** Opening Working data block **
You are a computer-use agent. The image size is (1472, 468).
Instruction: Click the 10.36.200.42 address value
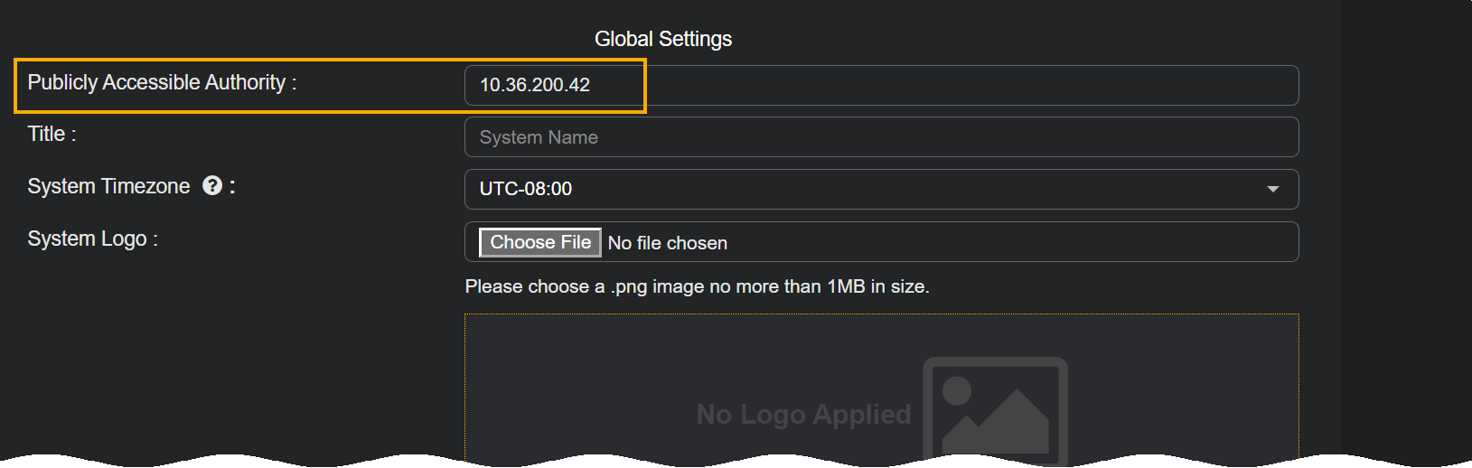click(x=535, y=85)
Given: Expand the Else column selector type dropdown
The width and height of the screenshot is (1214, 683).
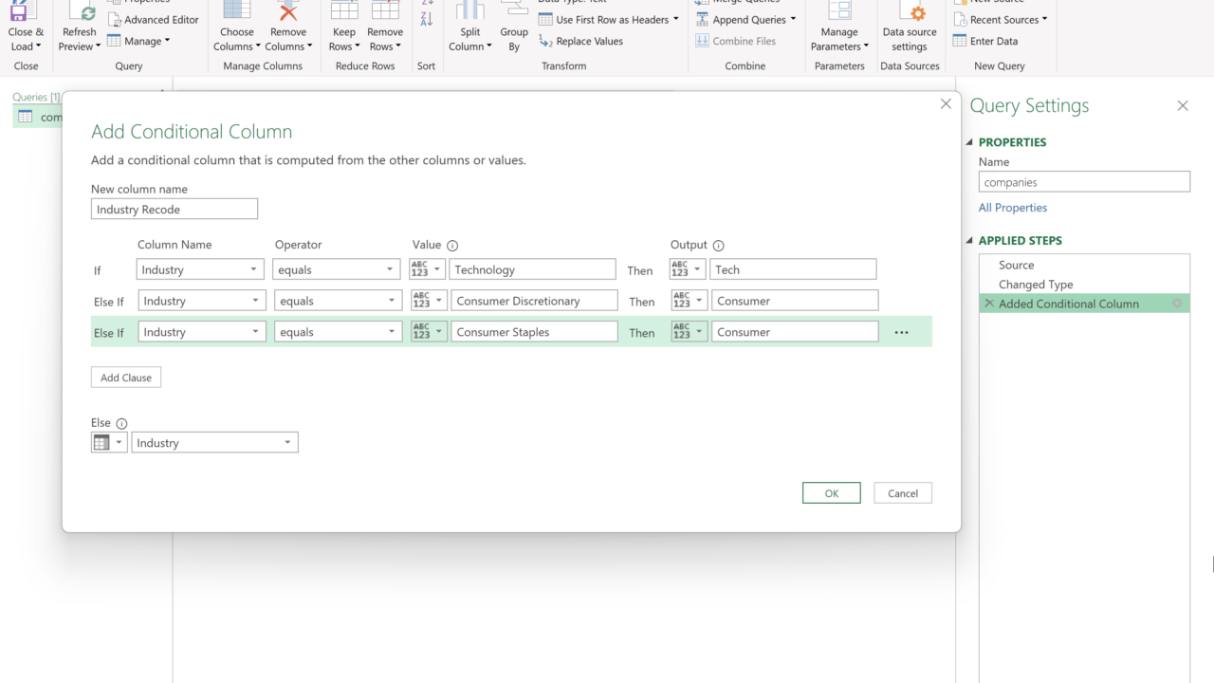Looking at the screenshot, I should [x=109, y=443].
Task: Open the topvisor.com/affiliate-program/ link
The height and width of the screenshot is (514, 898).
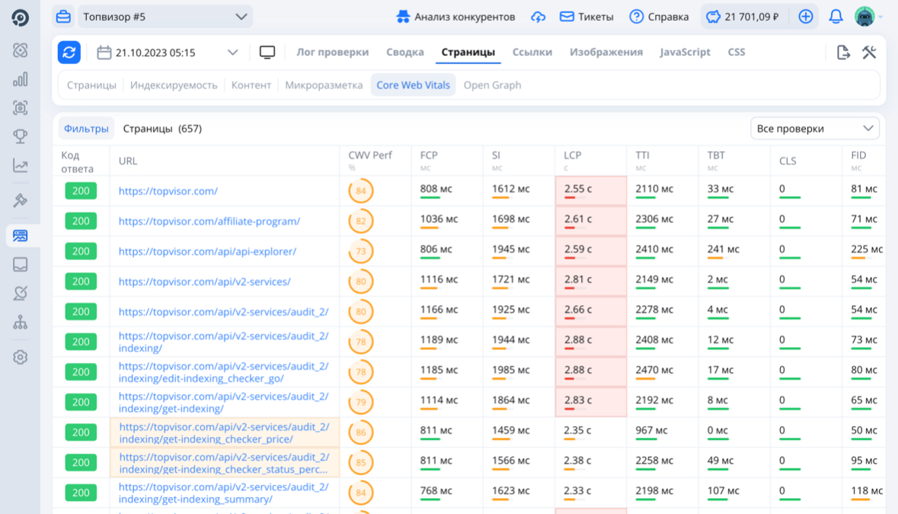Action: click(209, 221)
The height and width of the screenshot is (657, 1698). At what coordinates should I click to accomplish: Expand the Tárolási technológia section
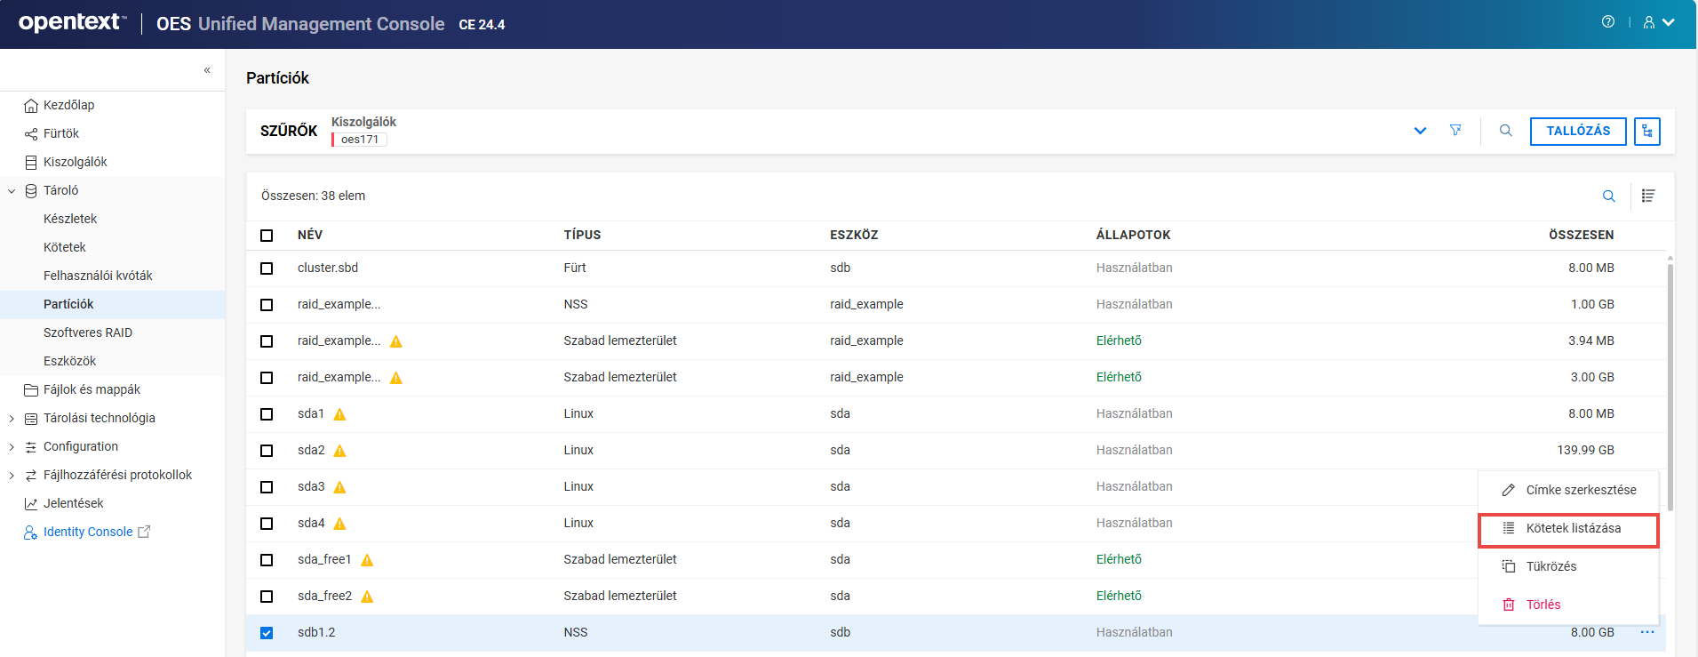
** Closing Working data block **
• [What you will do]
Within the data, how many lines hold the string "Expand"? Answer with the number and nothing more.

• [Exercise response]
2